Task goal —
Output as a JSON list of strings the lines of the items that begin with the line containing "Describe the element" and continue through the final line of the items, one string per line, with blank lines omitted and the pictures excluded.

Input material —
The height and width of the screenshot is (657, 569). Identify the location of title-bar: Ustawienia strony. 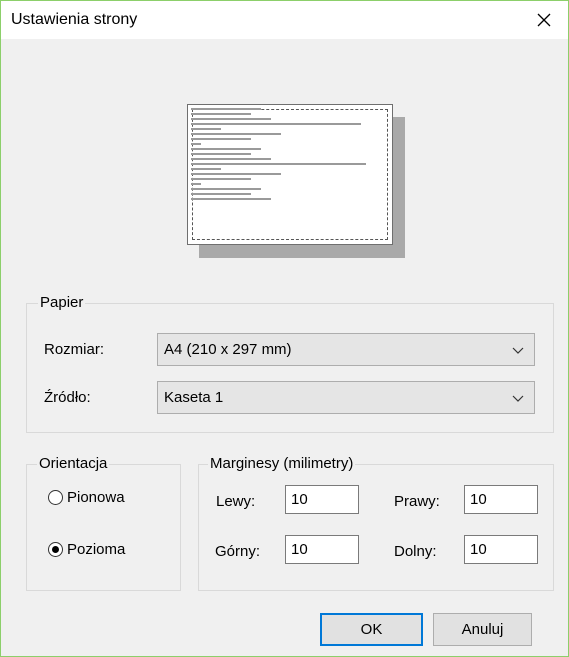
(284, 20).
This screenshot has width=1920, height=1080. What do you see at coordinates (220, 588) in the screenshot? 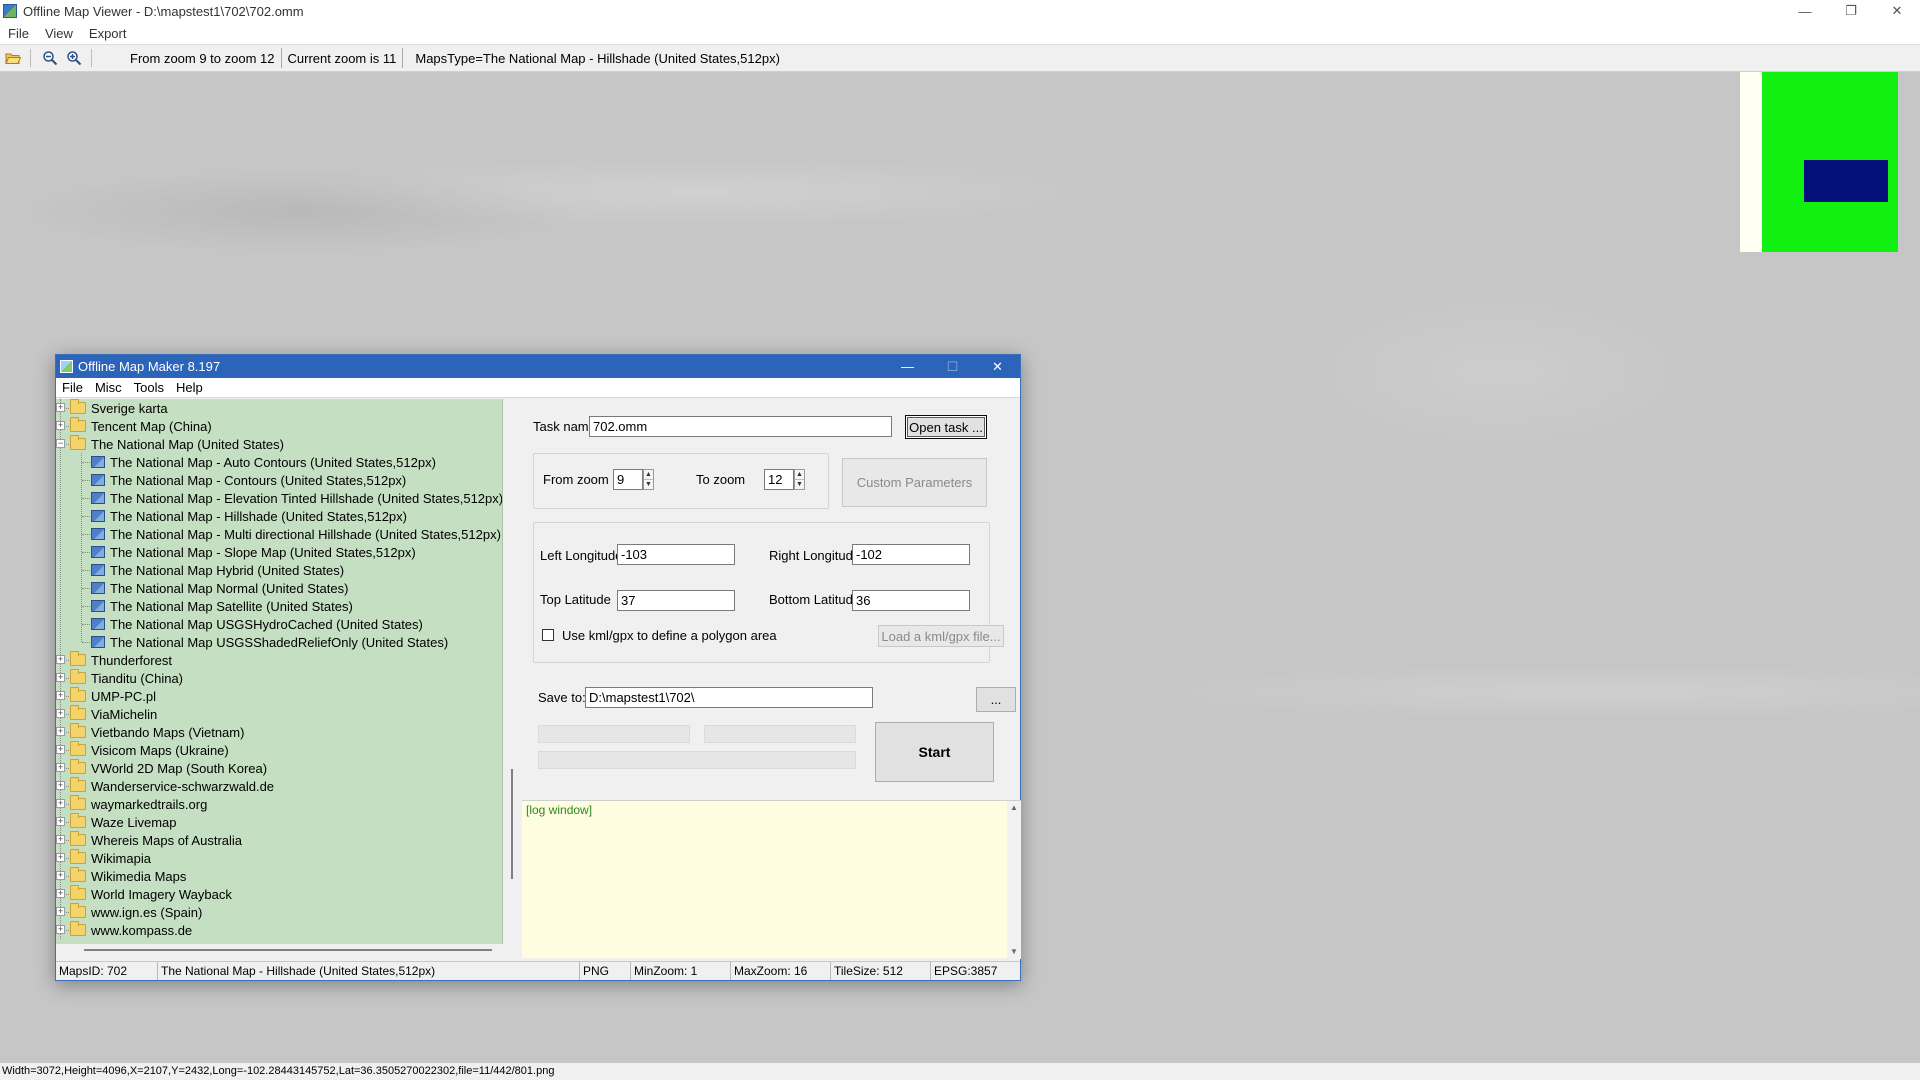
I see `tree-map-item: The National Map Normal (United States)` at bounding box center [220, 588].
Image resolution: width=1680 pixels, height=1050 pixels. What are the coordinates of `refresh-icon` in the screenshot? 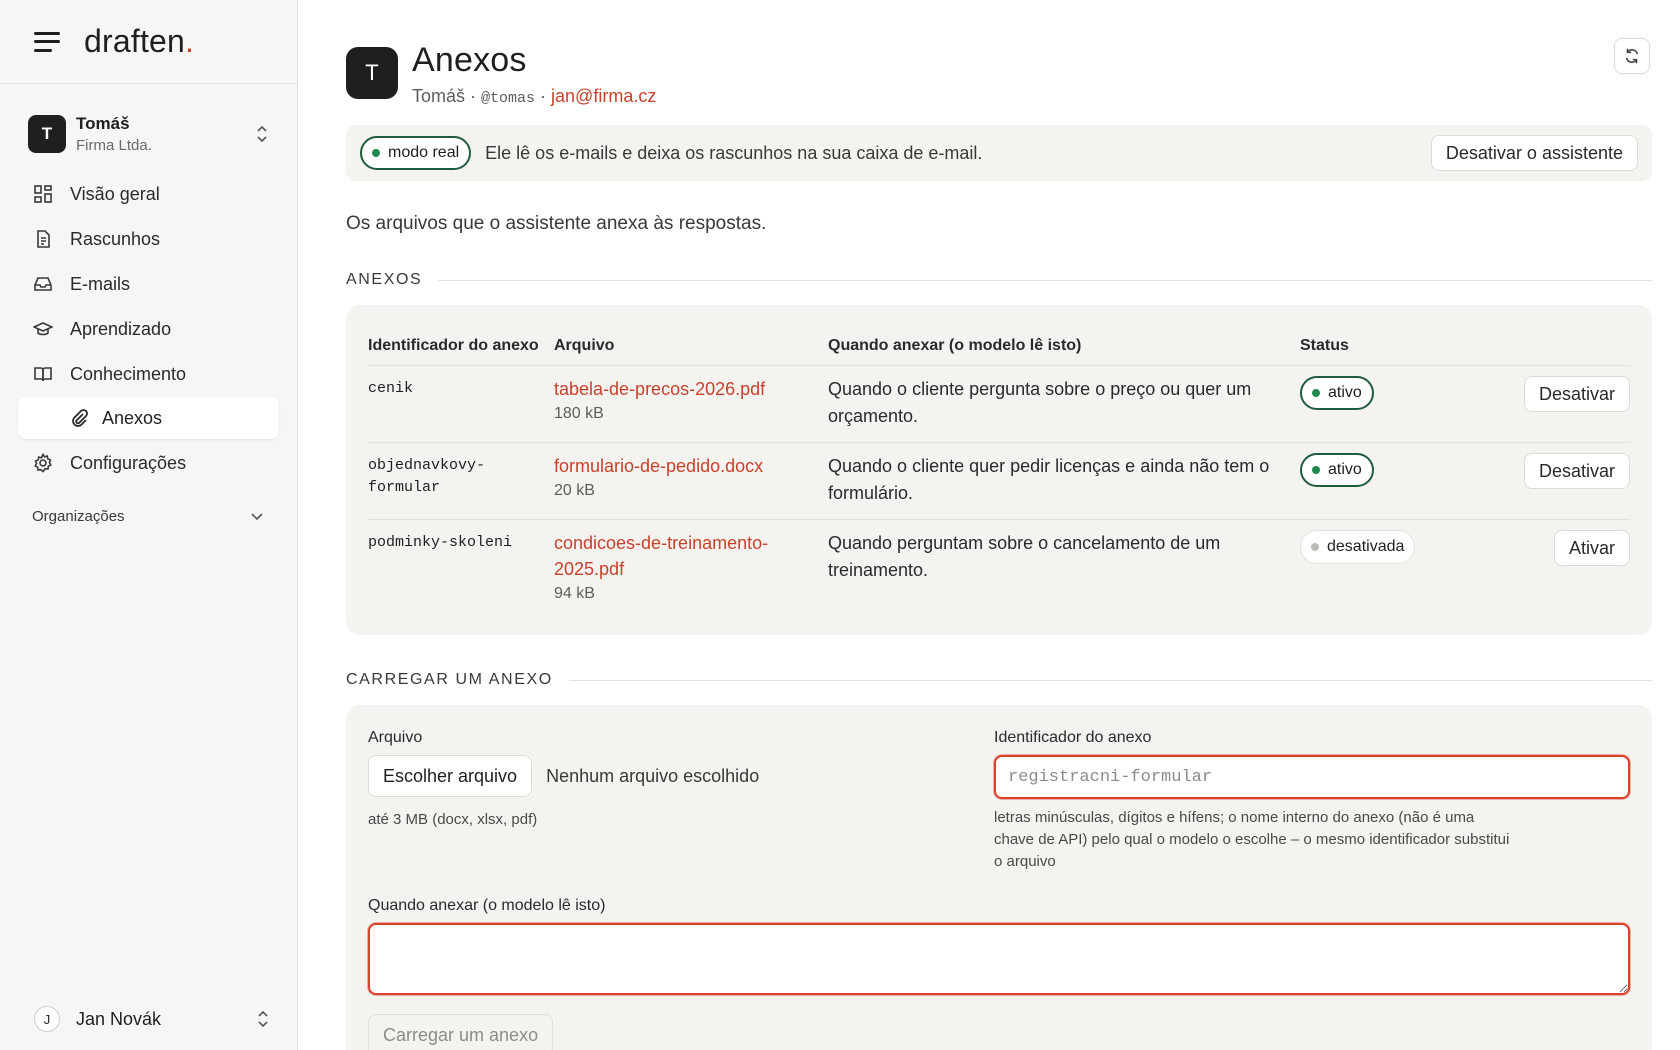 It's located at (1632, 56).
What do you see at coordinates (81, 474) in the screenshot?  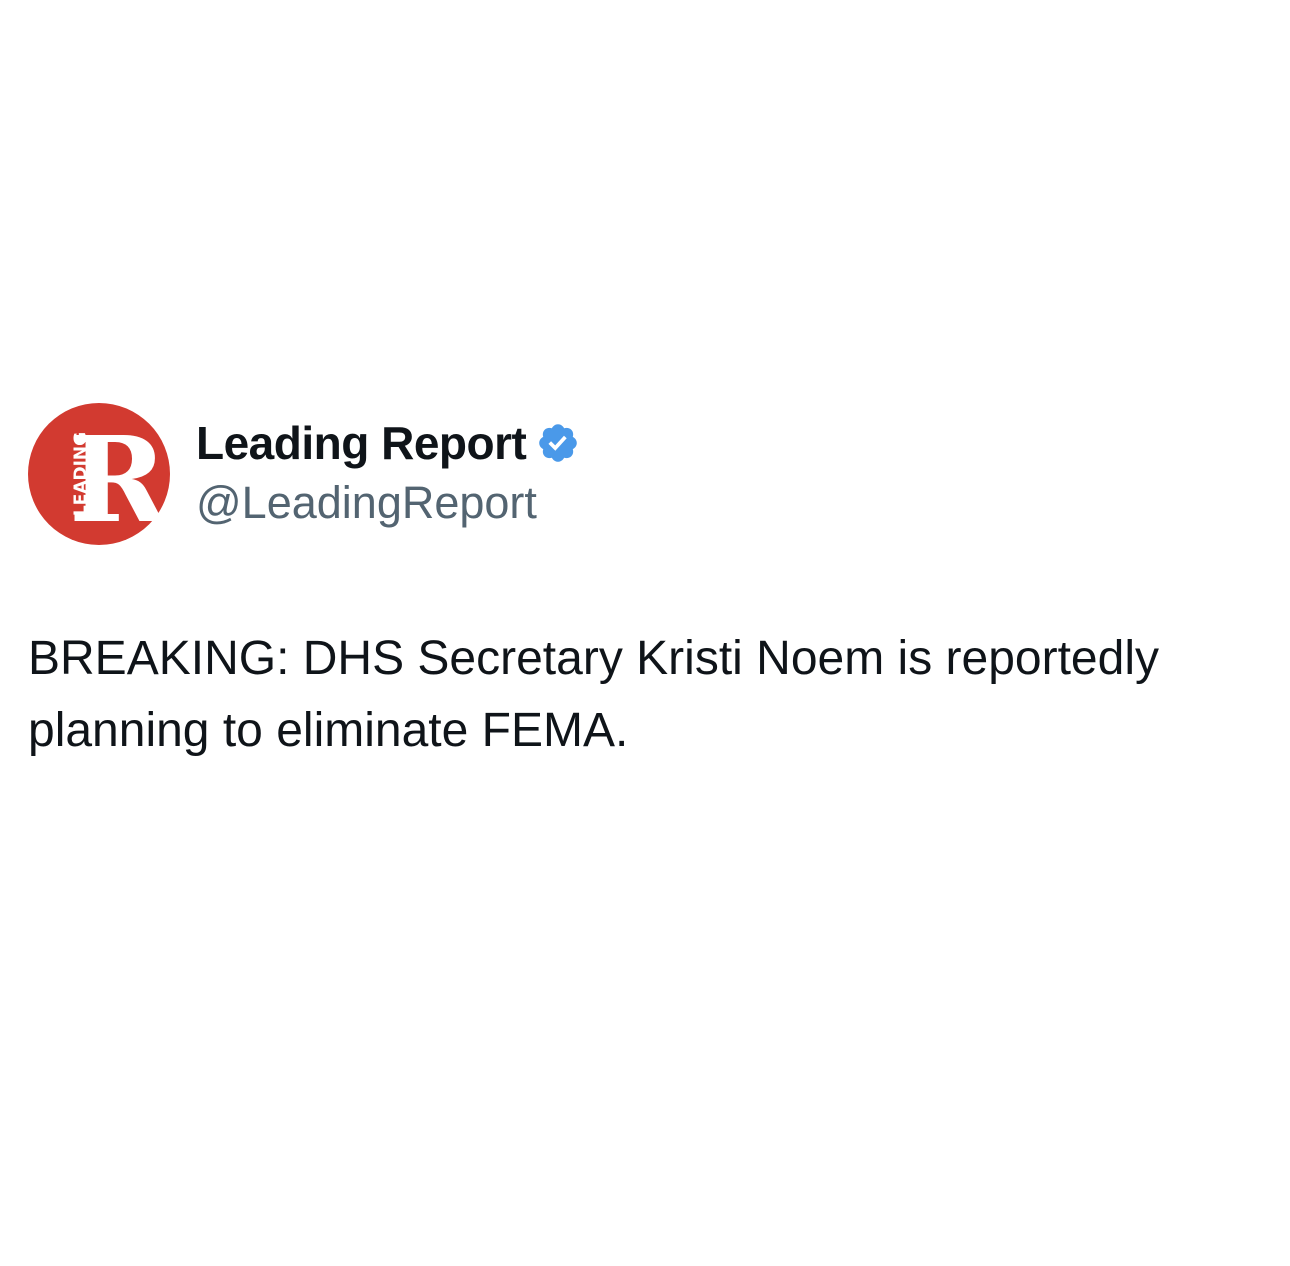 I see `avatar-logo-word: LEADING` at bounding box center [81, 474].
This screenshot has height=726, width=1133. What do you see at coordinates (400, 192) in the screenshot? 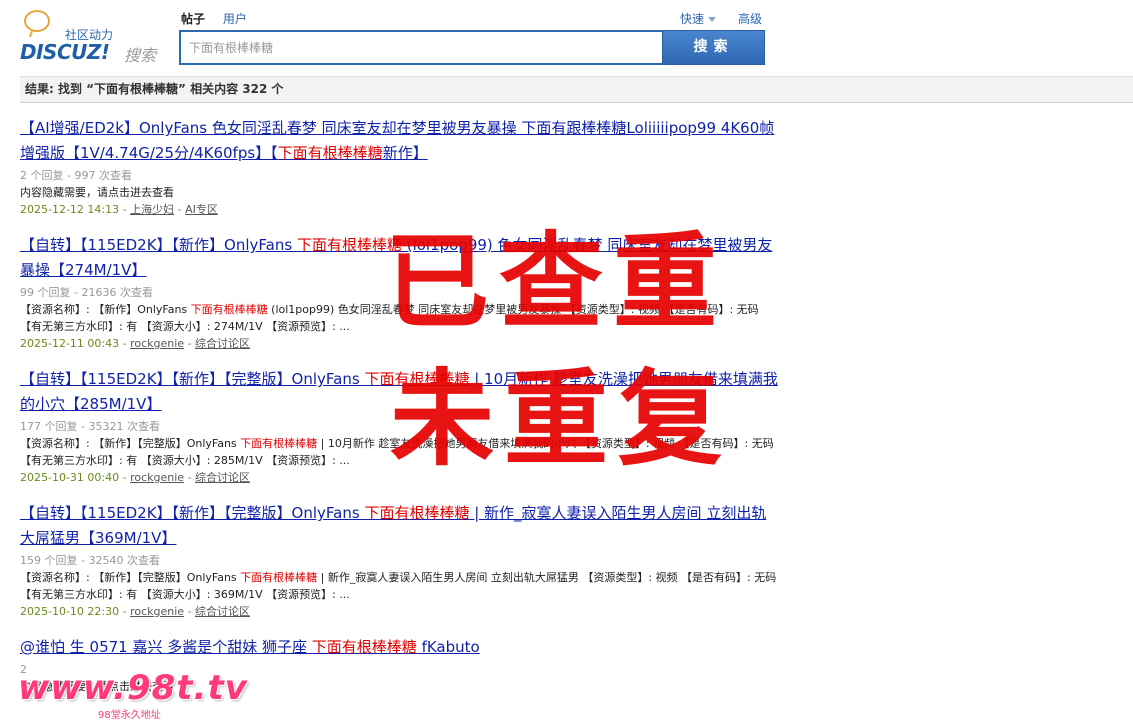
I see `result-summary-text: 内容隐藏需要，请点击进去查看` at bounding box center [400, 192].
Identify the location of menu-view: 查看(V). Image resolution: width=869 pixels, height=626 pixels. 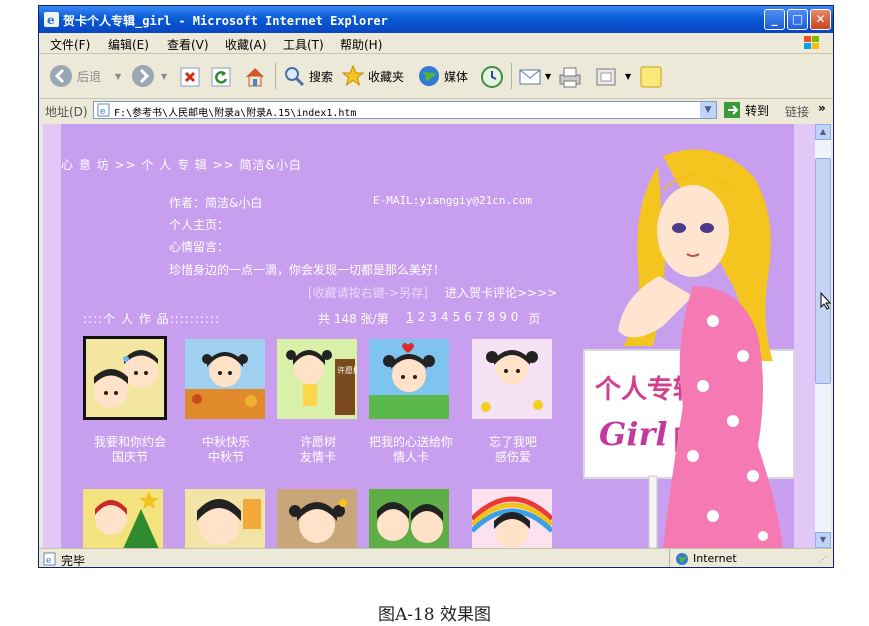
(188, 44).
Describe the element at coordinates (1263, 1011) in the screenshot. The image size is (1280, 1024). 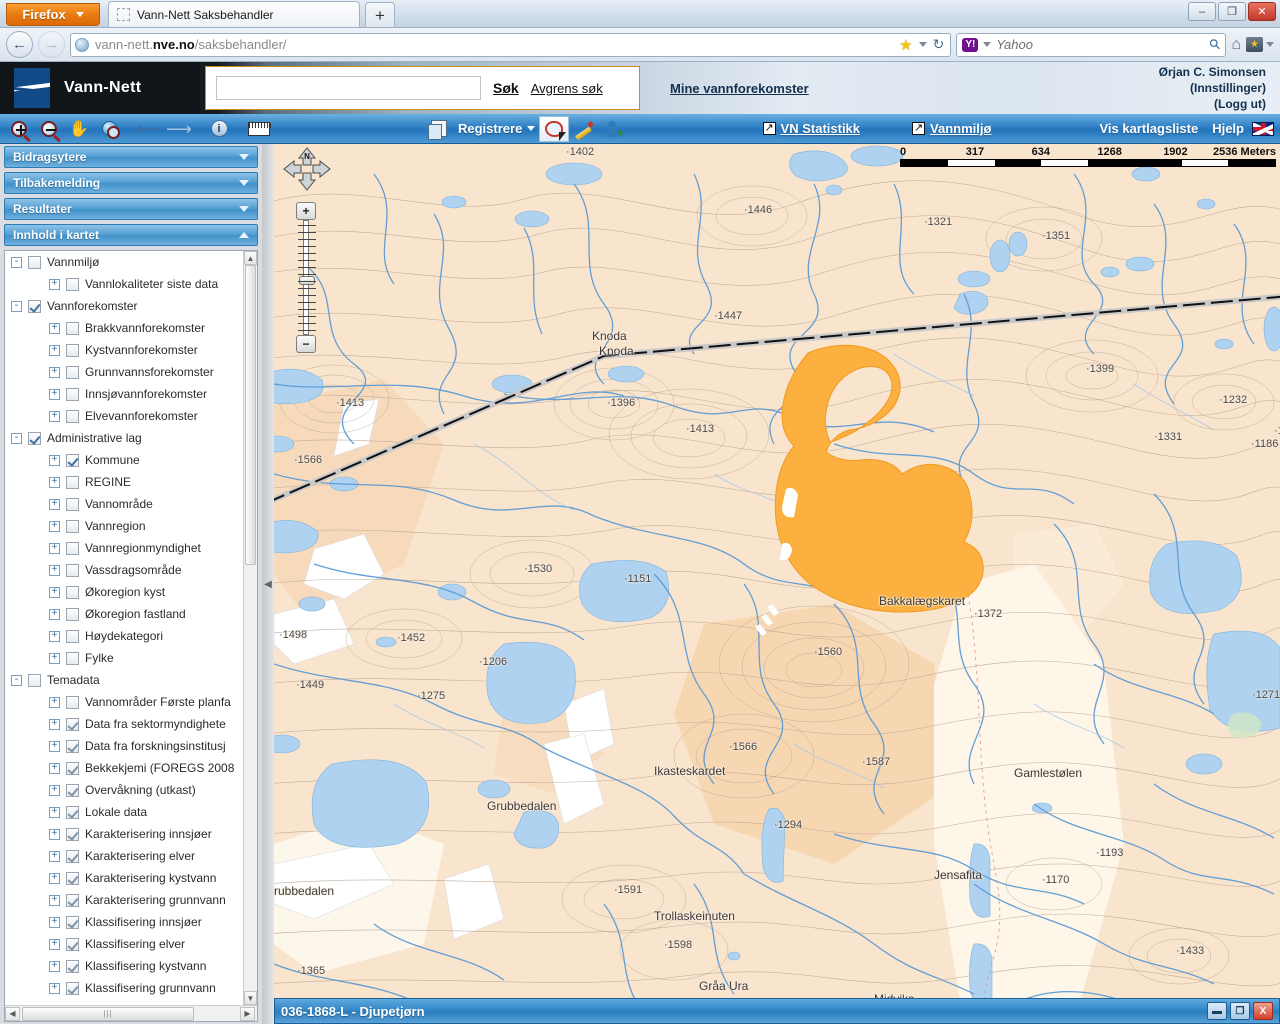
I see `feature-close-button: X` at that location.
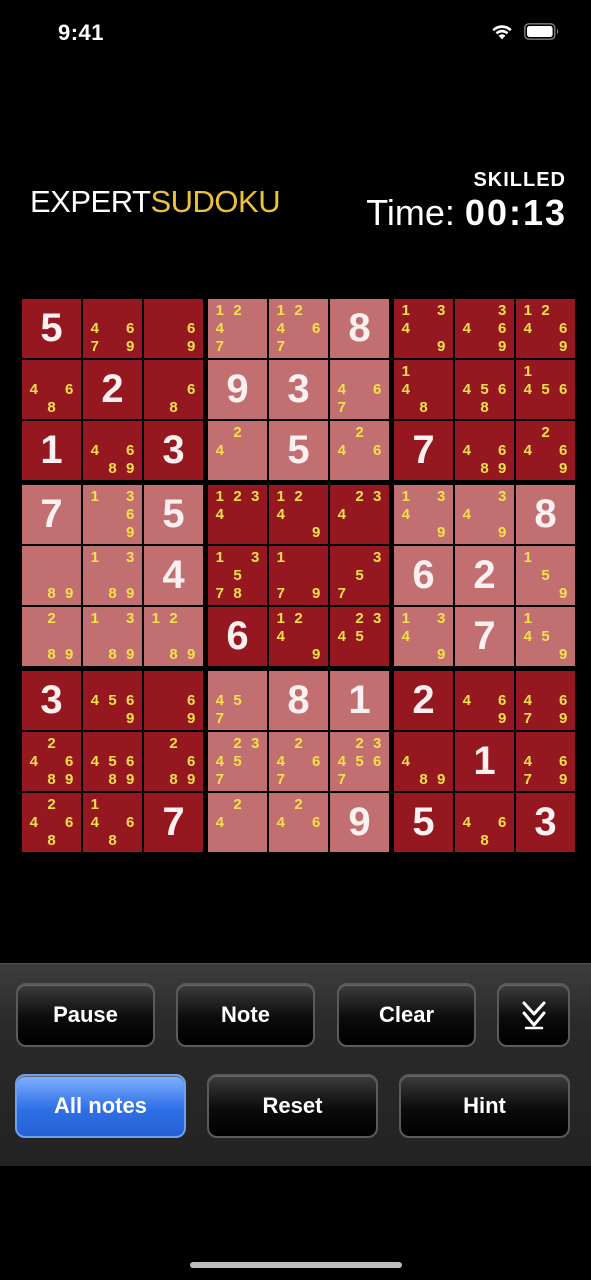 This screenshot has height=1280, width=591. I want to click on board-cell: 4 69, so click(484, 700).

Task output —
[
  "Describe the element at coordinates (1263, 1011) in the screenshot. The image size is (1280, 1024). ",
  "I see `feature-close-button: X` at that location.",
  " This screenshot has height=1280, width=591. I want to click on board-cell: 4 69, so click(484, 700)."
]